PathScale InfiniPath Interconnect

The effective bandwidth is b_eff = 5149.154 MByte/s on 16 processes

( = 321.822 MByte/s * 16 processes)

Ping-pong latency: 1.352 microsec

Ping-pong bandwidth: 923.862 MByte/s at Lmax= 1.000 MByte

(MByte/s=1e6 Byte/s) (MByte=2**20 Byte)

system parameters : 16 nodes, 128 MB/node

system name : Linux

hostname : cbc-01

OS release : 2.6.12-1.1380_FC3smp

OS version : #1 SMP Wed Oct 19 21:05:57 EDT 2005

machine : x86_64

Date of measurement: Thu Jan 12 14:20:52 2006

Most vendors do not publish their message rate, instead putting out their peak bandwidth and latency. But bandwidth varies with the size of the message, and peak bandwidth is achieved only at message sizes much larger than most applications generate. For most clustered applications, the actual throughput of the interconnect is a fraction of peak, because few clustered applications pass large messages back and forth between nodes. Rather, applications running on clusters pass a large number of very small (8–1,024 byte) messages back and forth as nodes begin and finish processing their small pieces of the overall task.

This means that for most applications, the number of simultaneous messages that can be passed between nodes, or message rate, will tend to limit the performance of the cluster more than the peak bandwidth of the interconnect.

As end users attempt to solve more granular problems with bigger clusters, the average message size goes down and the overall number of messages goes up. According to PathScale's testing with the WRF modeling application, the average number of messages increases from 46,303 with a 32-node application to 93,472 with a 512-node application, while the mean message size decreases from 67,219 bytes with 32 nodes to 12,037 bytes with 512 nodes. This means that the InfiniPath InfiniBand adapter will become more effective as the number of nodes increases. This is borne out in other tests with large-scale clusters running other applications.

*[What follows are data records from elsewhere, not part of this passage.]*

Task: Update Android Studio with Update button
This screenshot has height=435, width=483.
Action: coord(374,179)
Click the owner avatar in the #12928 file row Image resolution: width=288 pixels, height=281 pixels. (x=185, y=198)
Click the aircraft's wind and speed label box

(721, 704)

For developers, there is little difference between developing a standard MPI application and one that supports InfiniPath. Required software is limited to some Linux drivers and the InfiniPath software stack. Table 1 shows the versions of Linux that have been tested with the InfiniPath 1.2 release. PathScale also offers the EKOPath Compiler Suite version 2.3, which includes high-performance C, C++ and Fortran 77/90/95 compilers as well as support for OpenMP 2.0 and PathScale-specific optimizations. But the compiler suite is not required to develop InfiniPath applications because the InfiniPath software environment supports gcc, Intel and PGI compilers as well. The base software provides an environment for high-performance MPI and IP applications.

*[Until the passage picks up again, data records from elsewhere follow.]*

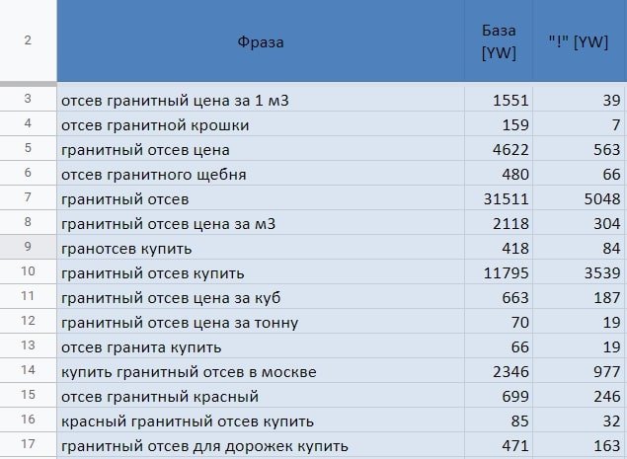Select the cell "отсев гранитного щебня"
Screen dimensions: 627x459
pyautogui.click(x=261, y=175)
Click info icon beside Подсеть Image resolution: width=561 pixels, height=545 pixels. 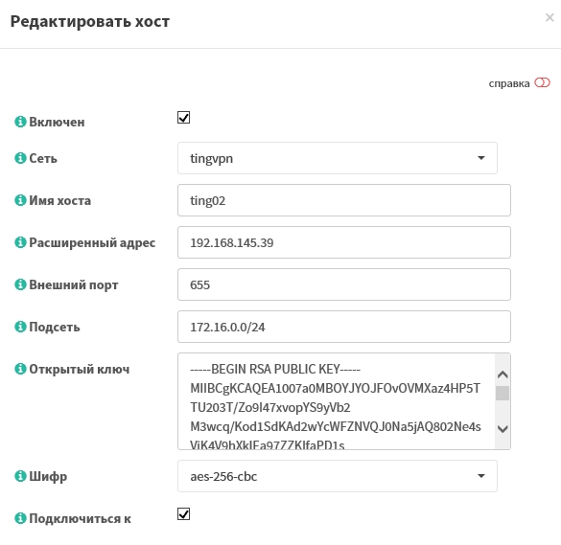(20, 327)
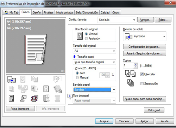Uncheck the Intercalar checkbox

coord(142,74)
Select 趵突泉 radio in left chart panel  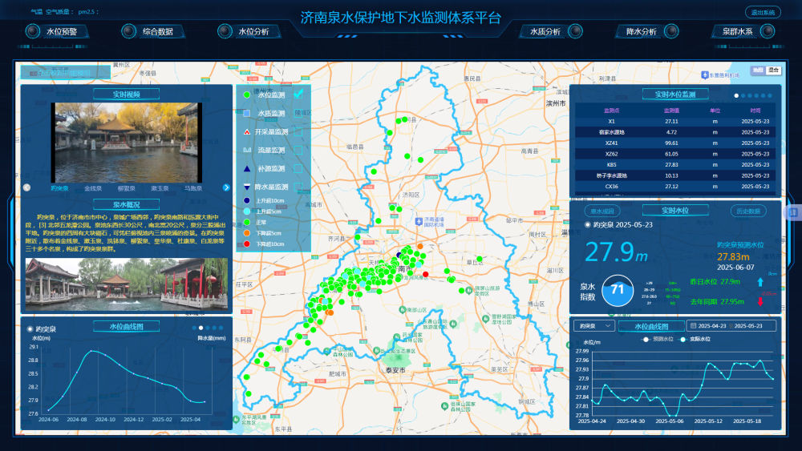tap(30, 328)
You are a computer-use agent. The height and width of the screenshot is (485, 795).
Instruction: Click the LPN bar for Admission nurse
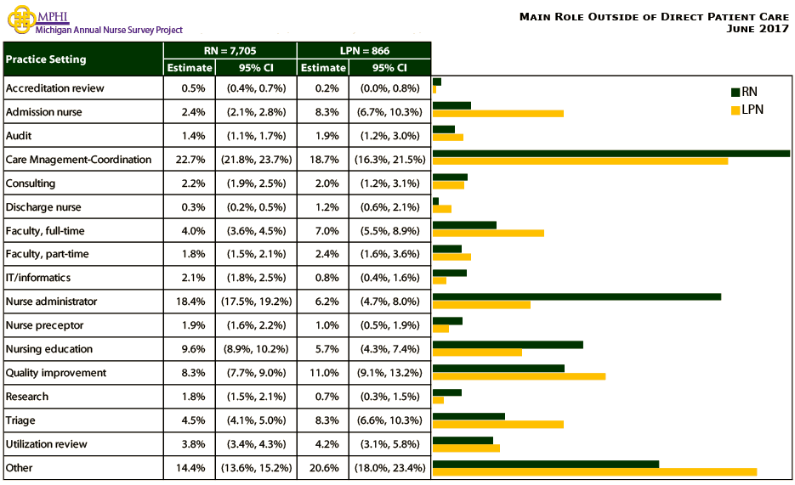pyautogui.click(x=497, y=113)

The optimized ipath_ether Ethernet driver provides high-performance networking support for existing TCP- and UDP-based applications (in addition to other protocols using Ethernet), with no modifications required to the application. The OpenIB (Open Fabrics) driver provides complete InfiniBand and OpenIB compatibility. This software stack is freely available as a download on their Web site. It currently supports IP over IB, verbs, MVAPICH and SDP (Sockets Direct Protocol).

PathScale offers a trial program—you can compile and run your application on its 32-node cluster to see what performance gains you can attain. See www.pathscale.com/cbc.php.

In addition, you can test your applications on the Emerald cluster at the AMD Developer Center, which offers 144 dual-socket, dual-core nodes, for a total of 576 2.2GHz Opteron CPUs connected with InfiniPath HTX adapters and a SilverStorm InfiniBand switch.

Tests performed on this cluster have shown excellent scalability at more than 500 processors, including the LS-Dyna three-vehicle collision results posted at www.topcrunch.org. See Table 2 for a listing of the top 40 results of the benchmark. Notice that the only other cluster in the top ten is the much more expensive per node Cray XD1 system.